On the other hand, the remaining significant genes have major functions in early embryogenesis or ENS development, which makes conceivable that, although not previously related to HSCR, they might play a role in its pathogenesis. DLC1 is essential for embryonic development affecting to neural tube development  modulating the cytoskeleton and producing morphological changes . IQGAP2 function is still unclear, although studies in with morpholinos X. laevis showed that it regulates cell-cell adhesion during early development [57, 58]. According to the network analysis, IQGAP2 is strongly connected to DLC1 through five simultaneous connections mediated by the genes RAC1, RAC2, RAC3, RHOG and CDC42. It is also connected to GDNF (already associated to HSCR) through the NFKB1 gene. So, despite its still undefined functional role, the experimental evidences of protein interactions firmly link IQGAP2 to the disease.

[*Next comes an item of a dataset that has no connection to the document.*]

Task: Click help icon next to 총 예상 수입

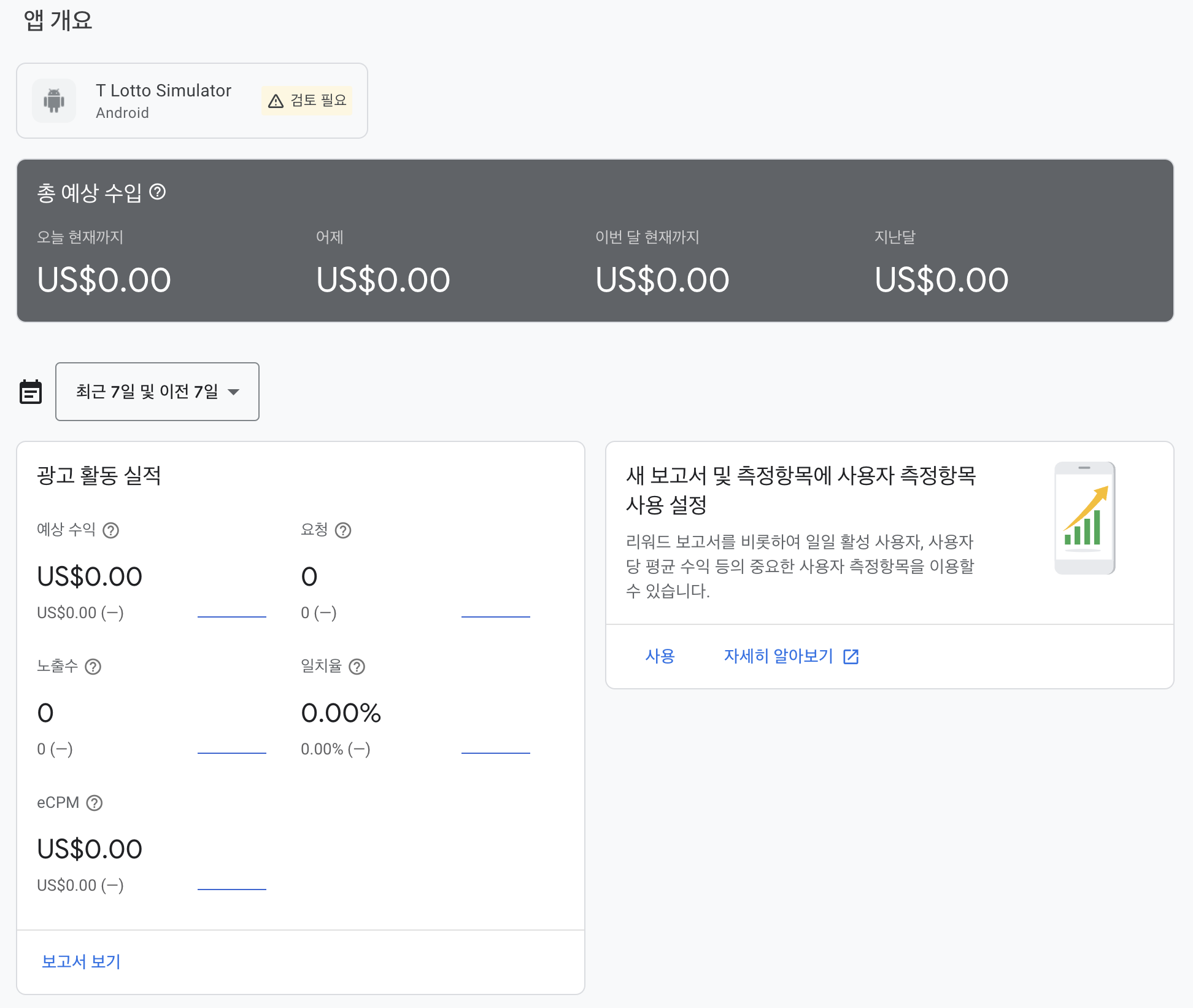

In addition valuable information has been also obtained from the network analysis, since it has let us to link the newly identified genes to ones already known to be involved in Hirschsprung. This supports of the associations found and reinforces the role of the new genes in the disease, even though when real network associated to Hirschsprung is probably underestimated because of the lack of information on some gene interactions.
In summary, here we report a number of new candidate genes for HSCR. They need further investigation to elucidate their role in the disease and must be also validated in other populations to discern if their effect in HSCR is universal or is restricted to the Spanish population. Nevertheless, our most important conclusion is that this comprehensive profile of GO terms has demonstrated to be a useful resource for developmental, biochemical and genetic studies. Our report indicate that this approach can help to identify candidate genes for human disease susceptibility loci. These findings could be of especial importance in the field of rare diseases, where large cohorts are often unavailable. In that scenario, the lower sample size requirements make of this approach a suitable and efficient alternative to marker-based analyses.
Beyond technical considerations on the advantages of using GO modules in the analysis of genotype data, the biological pathways highlighted by our study provide insights into the complex nature of HSCR, opens new opportunities for validation of new disease genes and may help in the definition of relatively tractable targets for therapeutic intervention.